From reading the present disclosure, other variations and modifications will be apparent to the skilled person. Such variations and modifications may involve equivalent and other features which are already known in the art of time to digital converters and phase locked loops, and which may be used instead of, or in addition to, features already described herein.
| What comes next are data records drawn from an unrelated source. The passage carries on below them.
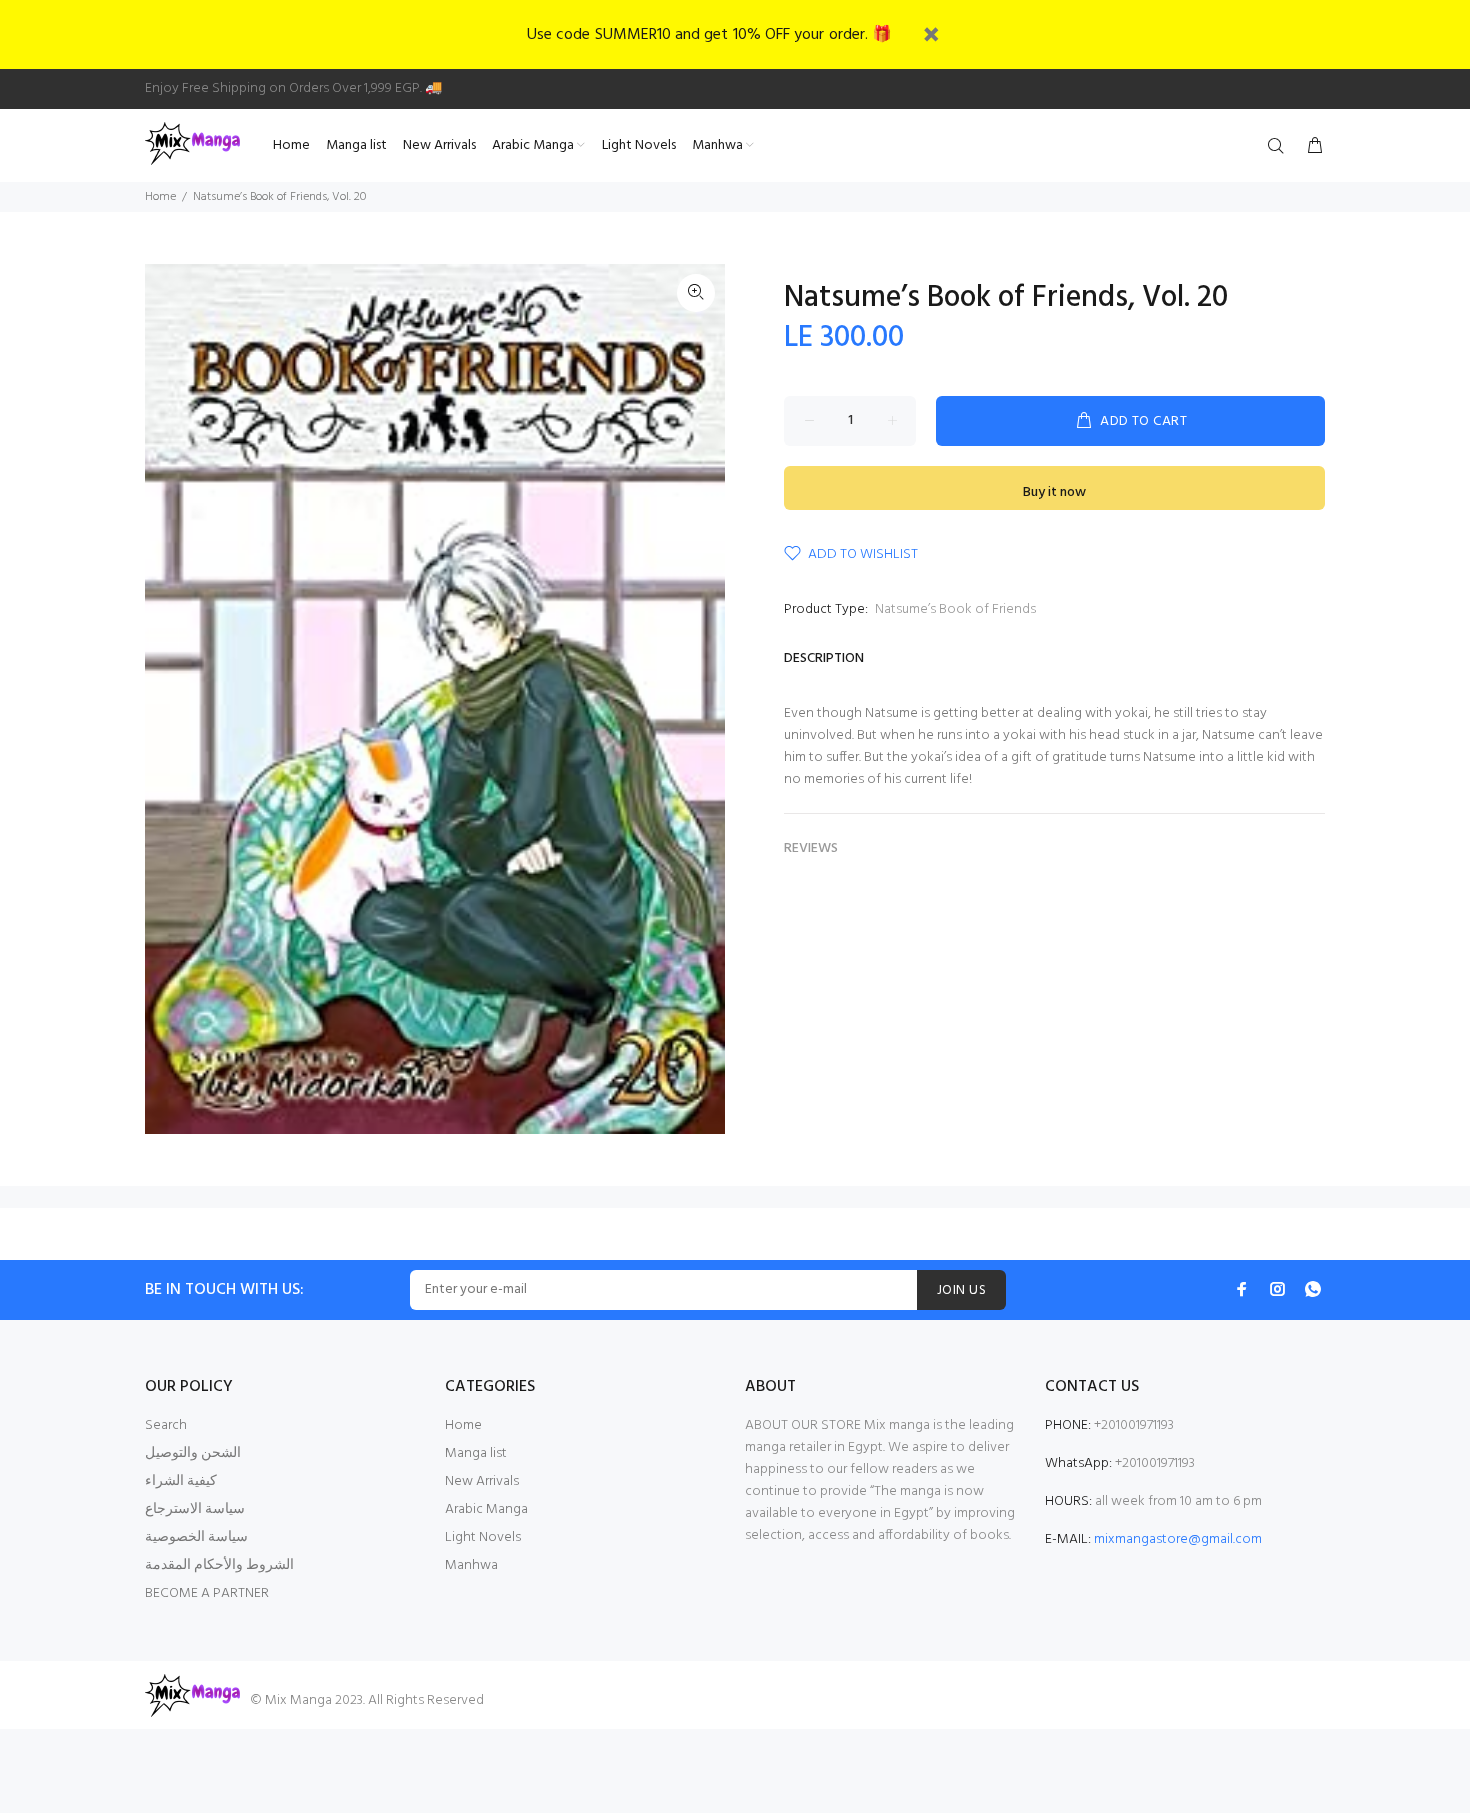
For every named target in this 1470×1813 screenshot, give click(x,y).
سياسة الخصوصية (196, 1537)
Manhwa (471, 1565)
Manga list (476, 1453)
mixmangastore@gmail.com (1178, 1539)
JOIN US (961, 1290)
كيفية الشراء (181, 1481)
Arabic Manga (486, 1509)
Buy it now (1054, 492)
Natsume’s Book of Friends (955, 609)
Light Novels (483, 1537)
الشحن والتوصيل (193, 1453)
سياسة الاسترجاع (195, 1509)
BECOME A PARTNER (207, 1593)
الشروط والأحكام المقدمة (219, 1565)
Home (160, 197)
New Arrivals (482, 1481)
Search (166, 1425)
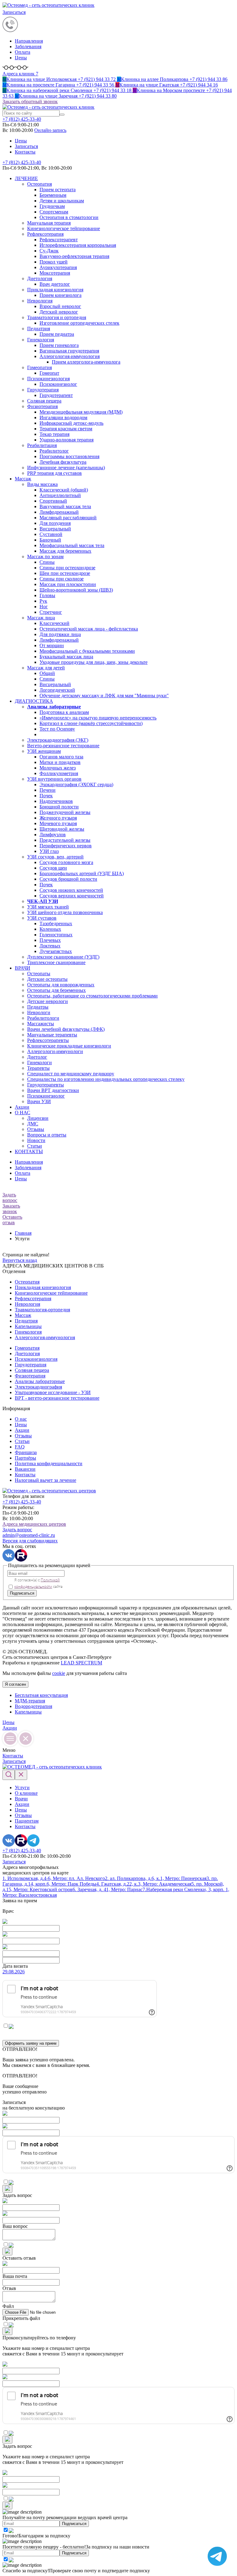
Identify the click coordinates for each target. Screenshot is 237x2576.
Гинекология (40, 339)
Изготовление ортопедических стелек (79, 323)
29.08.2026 (13, 1971)
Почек (46, 795)
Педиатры (37, 1007)
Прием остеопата (58, 189)
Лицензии (37, 1118)
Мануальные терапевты (52, 1034)
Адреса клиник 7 (20, 73)
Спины (47, 562)
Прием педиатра (57, 334)
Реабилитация (42, 445)
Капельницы (28, 1326)
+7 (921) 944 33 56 (58, 84)
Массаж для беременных (65, 551)
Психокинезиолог (58, 384)
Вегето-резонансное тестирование (63, 745)
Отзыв (9, 2288)
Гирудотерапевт (56, 395)
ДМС (32, 1123)
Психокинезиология (48, 378)
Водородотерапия (33, 1706)
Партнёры (25, 1458)
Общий (47, 673)
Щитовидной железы (62, 829)
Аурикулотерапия (58, 267)
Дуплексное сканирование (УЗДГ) (63, 956)
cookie (58, 1673)
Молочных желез (58, 767)
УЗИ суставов (41, 918)
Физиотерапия (42, 406)
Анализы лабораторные (40, 1381)
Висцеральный (55, 528)
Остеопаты (38, 973)
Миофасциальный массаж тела (72, 545)
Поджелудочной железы (65, 812)
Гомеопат (49, 373)
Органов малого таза (61, 756)
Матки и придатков (60, 762)
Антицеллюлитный (60, 495)
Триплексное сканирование (56, 962)
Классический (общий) (64, 489)
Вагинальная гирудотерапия (69, 350)
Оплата (22, 52)
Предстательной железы (65, 840)
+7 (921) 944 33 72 (59, 79)
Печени (48, 790)
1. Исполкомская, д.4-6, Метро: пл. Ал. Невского (53, 1878)
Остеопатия (39, 184)
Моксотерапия (55, 273)
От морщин (52, 645)
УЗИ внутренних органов (54, 779)
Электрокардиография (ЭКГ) (57, 740)
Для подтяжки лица (60, 634)
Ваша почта (14, 2276)
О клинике (26, 1793)
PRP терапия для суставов (54, 473)
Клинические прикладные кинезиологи (69, 1045)
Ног (44, 606)
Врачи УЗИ (39, 1101)
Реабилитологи (43, 1018)
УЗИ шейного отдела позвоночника (65, 912)
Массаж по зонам (45, 556)
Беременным (53, 195)
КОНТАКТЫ (29, 1151)
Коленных (50, 929)
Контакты (25, 151)
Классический (54, 623)
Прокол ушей (54, 261)
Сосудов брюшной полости (68, 879)
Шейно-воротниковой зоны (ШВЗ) (76, 589)
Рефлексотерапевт (59, 239)
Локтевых (50, 945)
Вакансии (25, 1469)
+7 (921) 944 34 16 (166, 84)
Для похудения (55, 523)
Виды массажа (42, 484)
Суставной (51, 534)
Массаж (23, 478)
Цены (21, 57)
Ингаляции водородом (63, 417)
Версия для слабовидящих (30, 1540)
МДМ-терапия (30, 1700)
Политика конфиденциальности (48, 1463)
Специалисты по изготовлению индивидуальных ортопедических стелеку (106, 1079)
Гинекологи (39, 1062)
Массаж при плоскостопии (68, 584)
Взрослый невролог (60, 306)
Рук (43, 601)
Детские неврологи (47, 1001)
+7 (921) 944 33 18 (67, 90)
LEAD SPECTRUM (81, 1662)
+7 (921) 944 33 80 (66, 96)
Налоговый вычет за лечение (45, 1480)
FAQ (20, 1446)
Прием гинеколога (59, 345)
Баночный (50, 539)
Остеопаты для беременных (56, 990)
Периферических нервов (66, 845)
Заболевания (28, 46)
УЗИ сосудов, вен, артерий (55, 856)
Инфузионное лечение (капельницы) (66, 467)
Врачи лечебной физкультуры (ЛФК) (66, 1029)
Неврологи (38, 1012)
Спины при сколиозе (62, 578)
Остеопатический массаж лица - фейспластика (89, 628)
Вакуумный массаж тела (65, 506)
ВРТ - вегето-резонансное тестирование (57, 1398)
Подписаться (22, 1593)
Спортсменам (54, 211)
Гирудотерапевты (45, 1084)
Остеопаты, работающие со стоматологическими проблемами (92, 995)
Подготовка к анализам (64, 712)
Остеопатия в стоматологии (69, 217)
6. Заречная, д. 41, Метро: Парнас (108, 1889)
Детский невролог (59, 311)
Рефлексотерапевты (48, 1040)
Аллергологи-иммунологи (55, 1051)
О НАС (22, 1112)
Although the appended claims are directed to particular combinations of features, it should be understood that the scope of the disclosure also includes any novel feature or any novel combination of features disclosed herein either explicitly or implicitly or any generalisation thereof, whether or not it relates to the same subject matter as presently claimed in any claim and whether or not it mitigates any or all of the same technical problems. Features which are described in the context of separate embodiments may also be provided in combination in a single embodiment. Conversely, various features which are, for brevity, described in the context of a single embodiment, may also be provided separately or in any suitable sub-combination. The applicant hereby gives notice that new claims may be formulated to such features and/or combinations of such features during the prosecution of the present application or of any further application derived therefrom.

For the sake of completeness it is also stated that the term "comprising" does not exclude other elements or steps, the term "a" or "an" does not exclude a plurality and reference signs in the claims shall not be construed as limiting the scope of the claims.